The 6b4 body armor is kind of controversial. Not as a protective, equipment but more about if it ever was present in Afghanistan. The short answer is - yes, it was present in Afghansitan. But you should not use it for reenactment. And the answer for this is longer and is explained in this article. If you want to learn more on Soviet equipment in Afghanistan, check out our book on that - Uniforms and history of the Soviet Airborne in Afghanistan. And in case you are really into Soviet weapons, we have something else to offer - Soviet Infantry Weapons of the Afghan War.
The adoption of 6b4
The 6b4 body armor vest was adopted at the same time as 6b3. While having a similar look (to a anyone who is not deeply invested in soviet body armors), these two were really different in many ways.
But first, let's talk about the similarities. Just like any previous (and some future) body armors, the internal part of 6b4 composed of a number of small titanium and boron carbide protection plates. The 6b4 had the biggest number of them out of all Soviet protection vests - 60 pieces, including one on each shoulder and four to protect pelvic area.
Apart from that, the pouches for equipment which were attached to the vest were similar to both 6b3 and 6b5. The 6b4 vest featured four magazine pouches, which could fit any of the Soviet AK or RPK magazines, it had four grenade pouches at the back, two utility pocuhes on each side and a traditional big pocket for tent (plash-palatka).
But the 6b4 body armor had its fare share of differences, compared to its predecessors and successors. Because it was so well packed with the hard plates, it did not have the soft yellow kevlar armor - just the plates. However, there was one massive improvement which balanced the chances. The 6b4 was the only Soviet Army body armor which had a damper to scatter the force from the incoming projectile. It was not unusual for the soldier to survive the hit only to get significant trauma from the hard armor plate.
All in all, this body armor turned out to be rather successful in terms of personal protection - it had the biggest protective surface and the dumpers to dissolve the hit. But this came at a cost - both for the user and for the industry. The 6b4 body armor turned out to be the most expensive vest out of all adopted in the Soviet Army - its was priced at almost two new Zaporozhets cars, just under 6000 roubles.
6b4 in Afghanistan
Dispite common misconception, the 6b4 body armor vest was, in fact, used in Afghanistan by the Soviet ground troops. The misconcestion comes from the fact that there are only a handful of documental historical photographs from the era, which show soldiers and officers wearing 6b4 vests.
This leads us into the situation, where it is unclear if 6b4 should ever be used for Soviet-Afghan War reenactment. Luckily, these vests are pretty rare and we will never see them being used in big numbers, simply because there aren't any for sale. So the situation does not change - 6b2 and 6b3 are still the only viable options for the reenactment of themed airsoft games.
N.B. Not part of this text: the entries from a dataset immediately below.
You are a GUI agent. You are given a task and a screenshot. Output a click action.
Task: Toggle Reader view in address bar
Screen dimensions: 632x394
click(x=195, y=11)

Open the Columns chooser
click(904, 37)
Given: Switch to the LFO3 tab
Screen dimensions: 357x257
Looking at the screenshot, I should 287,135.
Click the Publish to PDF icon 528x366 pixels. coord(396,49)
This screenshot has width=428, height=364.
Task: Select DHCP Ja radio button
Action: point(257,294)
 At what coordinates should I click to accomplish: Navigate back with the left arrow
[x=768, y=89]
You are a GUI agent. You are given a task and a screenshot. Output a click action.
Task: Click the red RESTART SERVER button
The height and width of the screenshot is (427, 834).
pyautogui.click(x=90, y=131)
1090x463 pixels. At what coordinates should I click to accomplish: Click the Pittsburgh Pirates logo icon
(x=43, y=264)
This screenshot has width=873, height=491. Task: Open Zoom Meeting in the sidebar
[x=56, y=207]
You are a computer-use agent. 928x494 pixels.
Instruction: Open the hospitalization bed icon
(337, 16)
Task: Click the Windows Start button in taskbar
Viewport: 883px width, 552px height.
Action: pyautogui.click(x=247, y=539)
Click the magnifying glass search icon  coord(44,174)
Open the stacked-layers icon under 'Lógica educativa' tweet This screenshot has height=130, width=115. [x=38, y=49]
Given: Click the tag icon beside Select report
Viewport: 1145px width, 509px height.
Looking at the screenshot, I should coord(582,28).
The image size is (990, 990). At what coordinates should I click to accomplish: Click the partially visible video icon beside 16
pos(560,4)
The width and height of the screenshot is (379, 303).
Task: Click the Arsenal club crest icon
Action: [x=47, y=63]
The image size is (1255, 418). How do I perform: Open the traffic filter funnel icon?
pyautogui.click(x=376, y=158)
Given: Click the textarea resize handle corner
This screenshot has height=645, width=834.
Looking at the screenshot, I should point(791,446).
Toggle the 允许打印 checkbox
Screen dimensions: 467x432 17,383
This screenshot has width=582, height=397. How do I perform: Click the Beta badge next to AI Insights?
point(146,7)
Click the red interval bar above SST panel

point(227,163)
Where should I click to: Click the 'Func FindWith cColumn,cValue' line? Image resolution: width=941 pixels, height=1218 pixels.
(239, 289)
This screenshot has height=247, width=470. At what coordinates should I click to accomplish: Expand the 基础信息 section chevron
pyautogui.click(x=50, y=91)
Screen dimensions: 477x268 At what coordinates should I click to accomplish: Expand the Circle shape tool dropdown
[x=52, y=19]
In terms of its practical use, this particular vest was not well suited for dismounted operations in the mountained areas due to its weight. This might be one of the main reasons we see very little photos of the 6b4 being worn. Weighting between 13 and 17 kilograms (depending on modification) it was close to impossible to wear this body armor for long periods of time, while operating on foot.
The 6b4 body armor primary intended use for sentry duty, sapper work and close quarter firefights. In these cased, the weight would not matter too much and the person wearing the vest would have the maximum possible protection.